Related: How CryptoPunks’ Creators Charmed the Art World and Paved the Way for Blockchain Art

The idea of “blockchain art” is young, and Snark.art is even younger. So far, it only showcases its work with one artist, Eve Sussman, whose work has been featured in esteemed institutions like The National Gallery in London. Five pieces from her blockchain-based video project, “89 Seconds Atomized,” are the only ones available on Snark.art’s Artsy store so far.

A still of an "atom" from Eve Sussman's "89 Seconds Atomized." Image from Snark.art's Artsy store

Each piece—an “atom,” or rather a small, square portion of a ten-minute video Sussman created 15 years ago in homage to Velázquez’s “Las Meninas”—is selling for $120 on the platform. (You can’t purchase art with cryptocurrency on Artsy, but Snark.art has created an automated process for atom buyers where they receive an email that helps seamlessly set up crypto wallets with their new atom tokens in them.) Ownership of atoms is recorded on a blockchain, and through a smart contract, owners can choose to share their atom with other owners, so as to let them view the full video without any missing squares.

Snark.art is about to add a second artist to its repertoire, Tommy Hartung. Like Sussman, he is a New York-based artist who often uses video as a medium.
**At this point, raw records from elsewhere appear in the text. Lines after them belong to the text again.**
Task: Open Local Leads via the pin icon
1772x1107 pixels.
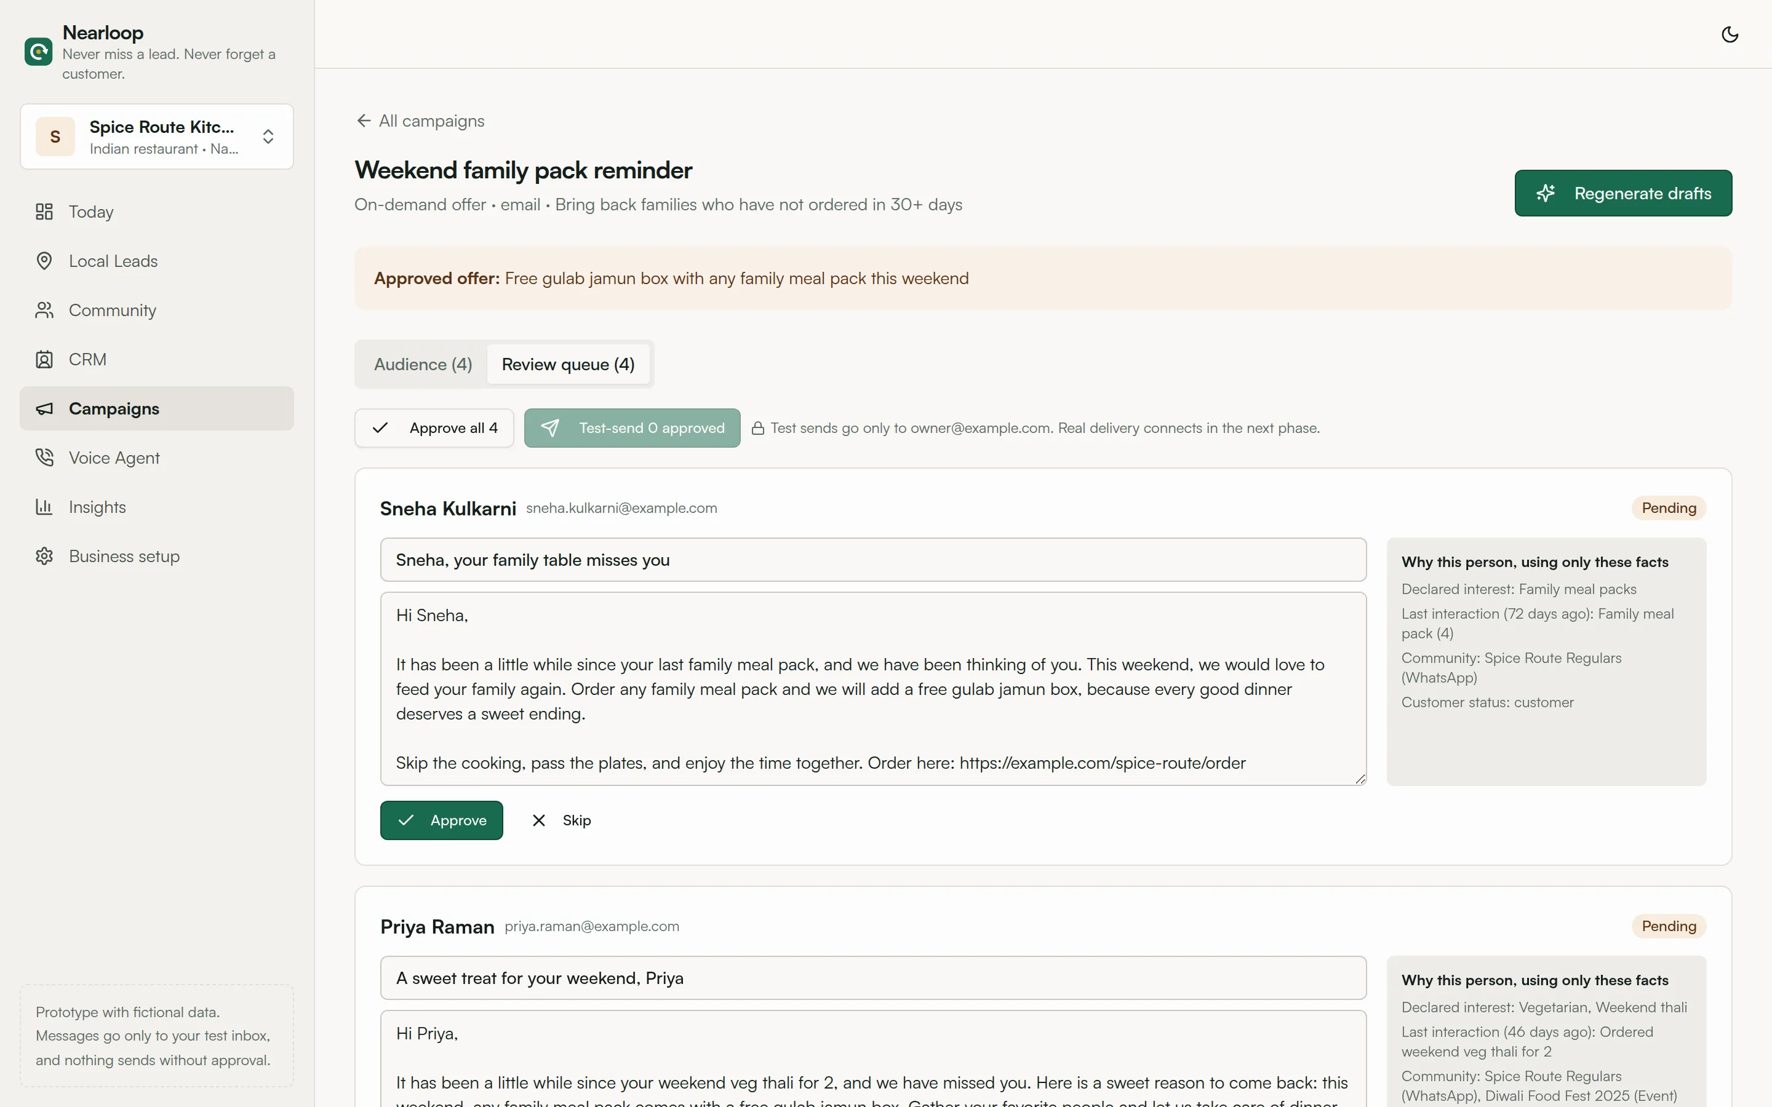Action: tap(44, 261)
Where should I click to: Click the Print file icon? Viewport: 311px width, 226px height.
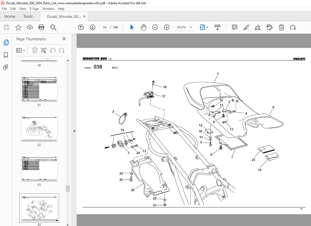pyautogui.click(x=41, y=27)
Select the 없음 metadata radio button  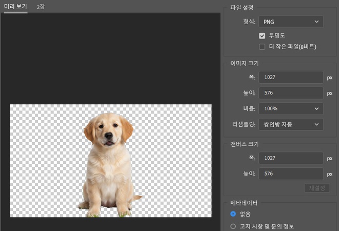[x=233, y=214]
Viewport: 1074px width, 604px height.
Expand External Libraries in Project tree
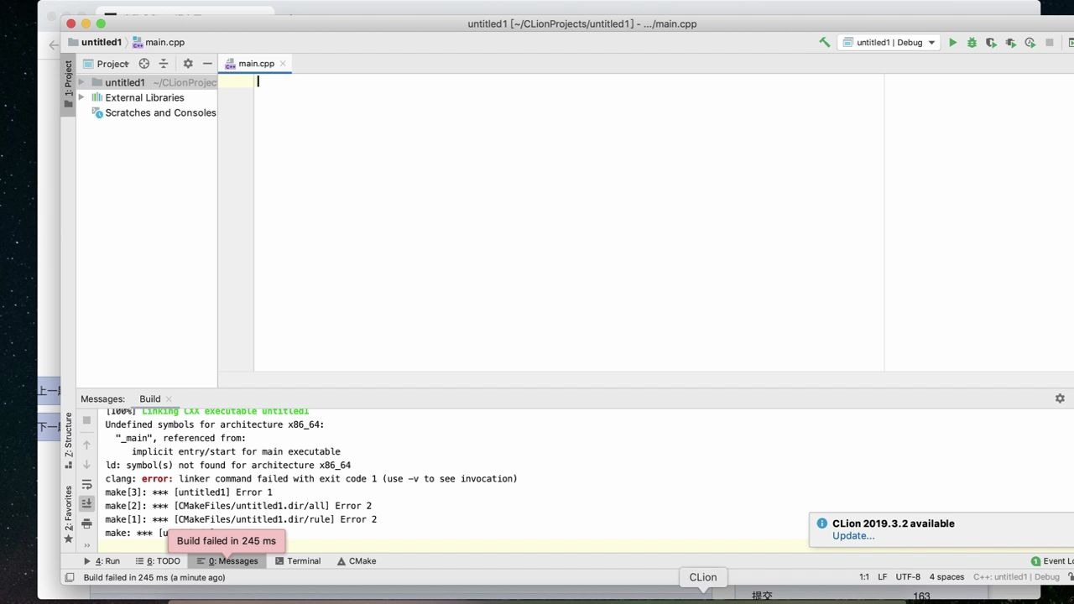[x=81, y=97]
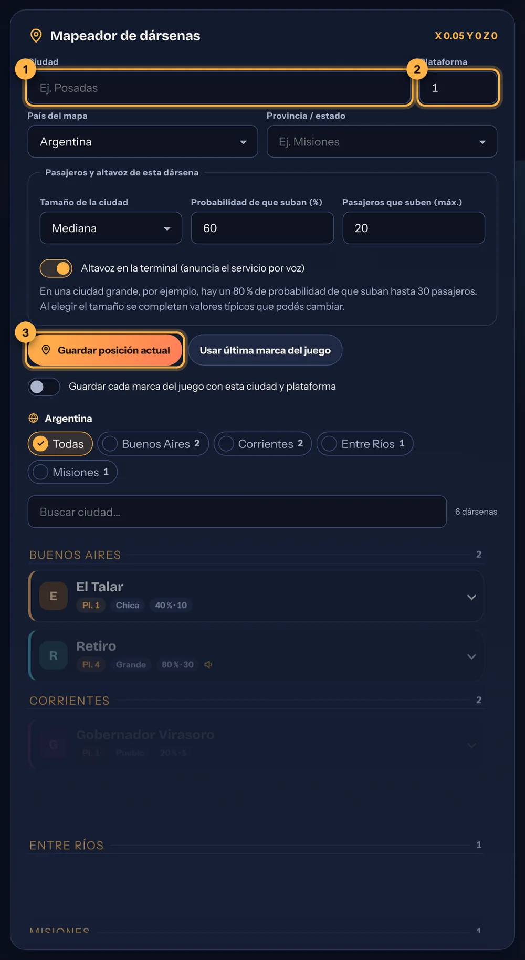Click the R avatar of Retiro
The height and width of the screenshot is (960, 525).
(54, 655)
Instead of breaking up his video art into squares, pieces of his video will be broken up chronologically, so buyers can own two-minute segments of the hour-long piece.

Alekhin doesn’t just want to sell Snark.art’s work on Artsy. “We’re now talking to some projects we think are the best of blockchain-based art,” he says, “and we want to bring them to Artsy, as well.”